Zimbabwean Earth observation satellite

ZimSat-1 is Zimbabwe's first satellite and an Earth observation CubeSat operated by the Zimbabwe National Geospatial and Space Agency. It was developed through international cooperation under the BIRDS-5 satellite development programme coordinated by the Kyushu Institute of Technology.

== Background ==
ZimSat-1 was developed through the BIRDS-5 programme, an international initiative supporting emerging space nations in designing, building and operating small satellites.

== Launch ==
ZimSat-1 was launched on 7 November 2022 aboard Northrop Grumman's NG-18 Cygnus mission to the International Space Station. After arrival at the ISS, the satellite was deployed into orbit on 2 December 2022.

== Spacecraft ==
ZimSat-1 is a 1U CubeSat developed through the BIRDS-5 programme coordinated by the Kyushu Institute of Technology. The satellite was assembled, integrated and tested as part of the programme's standardized CubeSat platform for emerging space nations.

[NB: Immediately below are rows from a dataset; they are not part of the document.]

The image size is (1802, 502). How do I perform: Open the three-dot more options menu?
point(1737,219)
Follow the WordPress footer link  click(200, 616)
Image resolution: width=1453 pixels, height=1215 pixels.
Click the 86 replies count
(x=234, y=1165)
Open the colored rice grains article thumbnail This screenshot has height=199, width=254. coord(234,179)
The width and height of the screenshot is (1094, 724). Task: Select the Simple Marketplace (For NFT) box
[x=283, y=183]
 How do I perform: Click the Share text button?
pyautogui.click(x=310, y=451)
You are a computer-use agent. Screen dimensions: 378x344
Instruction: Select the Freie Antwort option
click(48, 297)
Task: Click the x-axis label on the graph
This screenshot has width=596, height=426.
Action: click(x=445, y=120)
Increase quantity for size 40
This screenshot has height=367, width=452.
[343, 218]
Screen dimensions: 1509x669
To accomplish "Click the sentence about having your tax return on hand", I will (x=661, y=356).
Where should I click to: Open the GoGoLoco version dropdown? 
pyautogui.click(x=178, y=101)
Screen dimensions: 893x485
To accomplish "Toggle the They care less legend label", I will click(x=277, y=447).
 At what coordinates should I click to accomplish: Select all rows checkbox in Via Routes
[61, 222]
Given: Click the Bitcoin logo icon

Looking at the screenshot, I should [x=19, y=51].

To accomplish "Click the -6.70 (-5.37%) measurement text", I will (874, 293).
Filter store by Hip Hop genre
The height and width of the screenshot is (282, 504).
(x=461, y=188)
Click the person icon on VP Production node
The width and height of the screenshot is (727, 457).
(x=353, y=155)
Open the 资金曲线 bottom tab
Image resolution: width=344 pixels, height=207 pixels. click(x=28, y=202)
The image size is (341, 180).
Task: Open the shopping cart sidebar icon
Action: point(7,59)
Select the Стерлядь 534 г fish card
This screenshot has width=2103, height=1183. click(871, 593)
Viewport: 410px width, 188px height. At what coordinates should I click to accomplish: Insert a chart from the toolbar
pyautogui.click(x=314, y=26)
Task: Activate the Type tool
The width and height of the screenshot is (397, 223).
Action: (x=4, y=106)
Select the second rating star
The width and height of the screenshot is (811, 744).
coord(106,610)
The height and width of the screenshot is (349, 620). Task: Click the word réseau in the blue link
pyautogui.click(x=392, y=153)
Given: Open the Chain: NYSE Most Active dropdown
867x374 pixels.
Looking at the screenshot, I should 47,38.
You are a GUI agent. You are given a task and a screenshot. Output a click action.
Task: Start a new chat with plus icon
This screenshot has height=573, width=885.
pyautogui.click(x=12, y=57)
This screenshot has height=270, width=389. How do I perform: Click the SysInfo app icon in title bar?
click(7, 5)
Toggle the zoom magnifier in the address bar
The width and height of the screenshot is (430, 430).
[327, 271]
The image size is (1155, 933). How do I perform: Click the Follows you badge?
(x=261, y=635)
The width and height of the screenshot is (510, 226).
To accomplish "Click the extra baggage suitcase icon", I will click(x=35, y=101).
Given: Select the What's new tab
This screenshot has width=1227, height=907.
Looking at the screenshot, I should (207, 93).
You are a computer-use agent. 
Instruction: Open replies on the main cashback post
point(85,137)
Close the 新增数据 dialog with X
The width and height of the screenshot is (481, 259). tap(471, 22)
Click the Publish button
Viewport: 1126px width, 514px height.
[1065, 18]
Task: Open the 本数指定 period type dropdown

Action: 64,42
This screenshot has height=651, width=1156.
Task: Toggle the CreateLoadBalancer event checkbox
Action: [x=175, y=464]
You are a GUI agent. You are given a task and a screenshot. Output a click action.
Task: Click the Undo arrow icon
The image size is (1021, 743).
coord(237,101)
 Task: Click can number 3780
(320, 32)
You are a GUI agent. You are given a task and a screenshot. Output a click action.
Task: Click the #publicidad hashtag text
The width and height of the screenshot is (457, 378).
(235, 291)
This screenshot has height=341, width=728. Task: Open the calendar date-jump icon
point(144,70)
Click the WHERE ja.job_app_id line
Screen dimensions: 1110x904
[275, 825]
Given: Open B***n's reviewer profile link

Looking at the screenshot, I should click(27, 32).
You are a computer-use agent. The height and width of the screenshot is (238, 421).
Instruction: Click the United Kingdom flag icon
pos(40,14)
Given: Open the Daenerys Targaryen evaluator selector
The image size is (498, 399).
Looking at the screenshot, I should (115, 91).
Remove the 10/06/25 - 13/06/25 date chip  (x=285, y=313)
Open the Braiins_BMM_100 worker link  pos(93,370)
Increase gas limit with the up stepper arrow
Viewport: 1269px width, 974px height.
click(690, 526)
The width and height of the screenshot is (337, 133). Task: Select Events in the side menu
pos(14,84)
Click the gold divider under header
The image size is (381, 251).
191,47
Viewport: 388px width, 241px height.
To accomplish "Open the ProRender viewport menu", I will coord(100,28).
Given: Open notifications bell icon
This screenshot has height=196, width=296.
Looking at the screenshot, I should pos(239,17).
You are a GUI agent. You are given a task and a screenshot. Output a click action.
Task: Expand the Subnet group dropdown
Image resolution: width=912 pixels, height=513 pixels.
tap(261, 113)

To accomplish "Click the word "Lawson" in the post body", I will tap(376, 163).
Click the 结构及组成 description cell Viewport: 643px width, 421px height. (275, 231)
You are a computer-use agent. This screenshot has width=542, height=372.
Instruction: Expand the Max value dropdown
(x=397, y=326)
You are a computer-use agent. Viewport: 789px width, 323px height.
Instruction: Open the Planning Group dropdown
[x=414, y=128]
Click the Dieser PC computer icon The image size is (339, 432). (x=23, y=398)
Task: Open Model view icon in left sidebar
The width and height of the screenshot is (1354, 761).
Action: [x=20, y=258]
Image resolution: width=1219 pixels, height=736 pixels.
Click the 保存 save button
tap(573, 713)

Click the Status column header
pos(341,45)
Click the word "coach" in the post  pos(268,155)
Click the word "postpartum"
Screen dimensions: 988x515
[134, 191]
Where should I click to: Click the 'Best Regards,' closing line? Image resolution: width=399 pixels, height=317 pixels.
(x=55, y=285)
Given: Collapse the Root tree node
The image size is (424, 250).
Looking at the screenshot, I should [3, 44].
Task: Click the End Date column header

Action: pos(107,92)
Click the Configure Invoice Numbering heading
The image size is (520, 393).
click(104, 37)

The spacecraft carries Earth observation and technology demonstration payloads, including a multispectral camera, image-processing capabilities, a Particle Instrument for Nano-satellite (PINO), and an Automatic Packet Reporting System (APRS) digipeater for amateur radio applications.

== Mission ==
ZimSat-1 operates in low Earth orbit and collects Earth observation data. Data from the satellite are intended to support environmental monitoring, disaster response and resource management. The mission also provides operational experience in satellite control and data handling for Zimbabwean researchers and engineers.